◆ **原文**:
☆ ☆ ☆
怪しげな新ビジネスを立ち上げる奴の行く末、昔の友人の転落と自殺。
「こういうのがお望みなんだろ?」とシニカルにうそぶくほろ苦い日々を描くデビュー作。

★収録作品★

 さりぎわの歩き方
 長い名前

***

読みやすいのに単語の選びかた一つ一つが新鮮で
ほんの些細な日常の物語もひどく印象深いものとして読み手に刻み付けてくる、
そんな確かな力を持った作家さんだと思う。

私は個人的には、読み終えたあとに自分でもどう表現したらいいかわからない感情が
こみ上げてくるものが本物の小説だと思っているのですが(「面白かった」「悲しかった」
「切なかった」等とひと言で表せないもの)、本作の表題作が久々に〝それ〟だった。
苦笑いしながらも心のどこかがやるせないような。
腹も立つけどこの世の無常さに脱力して泣きたくなるような。
とにかく読後、脳の奥がぞっと痺れた感じになるような物語だった。
☆ ☆ ☆
◆ **設定課題 A**: エントリのうち、「Viewport: 379px width, 395px height.」を含む行から始まり「click(x=999, y=23)」を含む行で終わる部分を、両端の行も含めてそのまま書き写すこと。

(要素とテキスト位置のデータ)
☆ ☆ ☆
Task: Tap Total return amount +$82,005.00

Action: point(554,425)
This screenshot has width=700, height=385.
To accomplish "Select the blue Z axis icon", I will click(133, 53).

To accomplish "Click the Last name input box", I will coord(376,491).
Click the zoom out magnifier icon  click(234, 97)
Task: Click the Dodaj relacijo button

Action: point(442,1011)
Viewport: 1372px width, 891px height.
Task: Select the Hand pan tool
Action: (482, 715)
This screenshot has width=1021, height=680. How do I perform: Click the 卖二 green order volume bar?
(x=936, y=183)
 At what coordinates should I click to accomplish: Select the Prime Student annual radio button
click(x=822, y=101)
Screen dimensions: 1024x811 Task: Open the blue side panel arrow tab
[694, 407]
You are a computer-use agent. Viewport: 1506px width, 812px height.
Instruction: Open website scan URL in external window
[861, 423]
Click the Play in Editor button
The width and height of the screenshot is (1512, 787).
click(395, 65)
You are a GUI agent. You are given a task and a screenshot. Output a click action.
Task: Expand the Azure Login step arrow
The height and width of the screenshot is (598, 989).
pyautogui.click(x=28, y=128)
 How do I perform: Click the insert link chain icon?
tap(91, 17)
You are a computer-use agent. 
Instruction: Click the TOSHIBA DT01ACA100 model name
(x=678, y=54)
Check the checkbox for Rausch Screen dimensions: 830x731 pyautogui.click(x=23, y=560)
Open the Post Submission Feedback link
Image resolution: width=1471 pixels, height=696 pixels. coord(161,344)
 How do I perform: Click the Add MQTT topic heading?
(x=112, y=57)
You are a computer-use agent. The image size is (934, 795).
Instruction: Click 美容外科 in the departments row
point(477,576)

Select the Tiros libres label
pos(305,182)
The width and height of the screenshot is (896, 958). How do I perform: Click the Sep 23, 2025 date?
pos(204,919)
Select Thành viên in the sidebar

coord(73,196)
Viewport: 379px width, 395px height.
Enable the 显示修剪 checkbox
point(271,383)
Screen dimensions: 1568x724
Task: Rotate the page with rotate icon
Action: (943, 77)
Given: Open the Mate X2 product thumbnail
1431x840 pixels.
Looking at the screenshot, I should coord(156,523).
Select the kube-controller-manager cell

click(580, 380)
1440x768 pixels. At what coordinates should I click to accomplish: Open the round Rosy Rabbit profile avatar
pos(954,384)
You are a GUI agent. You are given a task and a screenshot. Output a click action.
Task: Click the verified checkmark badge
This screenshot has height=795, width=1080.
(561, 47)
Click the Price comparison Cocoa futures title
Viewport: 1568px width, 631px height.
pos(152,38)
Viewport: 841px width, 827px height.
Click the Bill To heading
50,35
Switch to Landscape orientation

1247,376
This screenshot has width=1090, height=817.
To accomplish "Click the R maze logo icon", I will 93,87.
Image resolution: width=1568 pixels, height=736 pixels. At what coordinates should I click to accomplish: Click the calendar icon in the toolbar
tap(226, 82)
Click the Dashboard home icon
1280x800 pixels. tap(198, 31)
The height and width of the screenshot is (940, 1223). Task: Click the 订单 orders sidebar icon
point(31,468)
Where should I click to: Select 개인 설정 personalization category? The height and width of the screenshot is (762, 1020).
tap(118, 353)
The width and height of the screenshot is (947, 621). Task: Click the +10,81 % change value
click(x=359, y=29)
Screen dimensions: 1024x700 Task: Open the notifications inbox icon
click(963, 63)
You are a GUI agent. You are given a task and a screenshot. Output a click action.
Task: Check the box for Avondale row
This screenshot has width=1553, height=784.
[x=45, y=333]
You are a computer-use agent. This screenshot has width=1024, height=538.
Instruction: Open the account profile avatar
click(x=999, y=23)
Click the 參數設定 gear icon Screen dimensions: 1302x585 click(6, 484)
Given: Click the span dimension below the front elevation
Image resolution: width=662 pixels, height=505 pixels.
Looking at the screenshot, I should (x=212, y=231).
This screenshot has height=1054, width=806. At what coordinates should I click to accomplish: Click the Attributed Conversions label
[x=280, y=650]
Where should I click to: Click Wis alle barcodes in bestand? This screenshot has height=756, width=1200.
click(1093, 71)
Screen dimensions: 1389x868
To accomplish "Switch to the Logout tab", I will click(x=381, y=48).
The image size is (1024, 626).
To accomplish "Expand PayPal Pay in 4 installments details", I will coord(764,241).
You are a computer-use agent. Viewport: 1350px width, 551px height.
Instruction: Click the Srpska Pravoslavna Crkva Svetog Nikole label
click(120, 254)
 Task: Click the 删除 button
☆ ☆ ☆
◆ **設定課題 B**: 短編集を紹介し感想を述べた文章を、最後の文のあとから書き継ぐこと。

◆ **課題の出力 A**:
Viewport: 379px width, 395px height.
Enable the 显示修剪 checkbox
point(271,383)
Screen dimensions: 1568x724
Task: Rotate the page with rotate icon
Action: (943, 77)
Given: Open the Mate X2 product thumbnail
1431x840 pixels.
Looking at the screenshot, I should coord(156,523).
Select the kube-controller-manager cell

click(580, 380)
1440x768 pixels. At what coordinates should I click to accomplish: Open the round Rosy Rabbit profile avatar
pos(954,384)
You are a GUI agent. You are given a task and a screenshot. Output a click action.
Task: Click the verified checkmark badge
This screenshot has height=795, width=1080.
(561, 47)
Click the Price comparison Cocoa futures title
Viewport: 1568px width, 631px height.
pos(152,38)
Viewport: 841px width, 827px height.
Click the Bill To heading
50,35
Switch to Landscape orientation

1247,376
This screenshot has width=1090, height=817.
To accomplish "Click the R maze logo icon", I will 93,87.
Image resolution: width=1568 pixels, height=736 pixels. At what coordinates should I click to accomplish: Click the calendar icon in the toolbar
tap(226, 82)
Click the Dashboard home icon
1280x800 pixels. tap(198, 31)
The height and width of the screenshot is (940, 1223). Task: Click the 订单 orders sidebar icon
point(31,468)
Where should I click to: Select 개인 설정 personalization category? The height and width of the screenshot is (762, 1020).
tap(118, 353)
The width and height of the screenshot is (947, 621). Task: Click the +10,81 % change value
click(x=359, y=29)
Screen dimensions: 1024x700 Task: Open the notifications inbox icon
click(963, 63)
You are a GUI agent. You are given a task and a screenshot. Output a click action.
Task: Check the box for Avondale row
This screenshot has width=1553, height=784.
[x=45, y=333]
You are a computer-use agent. This screenshot has width=1024, height=538.
Instruction: Open the account profile avatar
click(x=999, y=23)

◆ **課題の出力 B**:
最近の〝文學界新人賞〟の受賞作の中では一番肌に合っていて好きだ。

〝長い名前〟は、主人公の恋人への接し方、愛し方が
とても温かく、拙いながらも人間味に溢れているので、ヒロインが羨ましくなってしまった。
終わり方もすごく好き。
こちらの言葉を「要するに~ってことだろ」みたく勝手に省略したり決め付けたりせず、
その全部を〝長い名前〟として心の中に持っていてくれる、
恋人・友人問わず、そういう人に私も会いたい。

いい作家さんに出会えた。
今後中山氏の作品はしっかりチェックしなきゃな。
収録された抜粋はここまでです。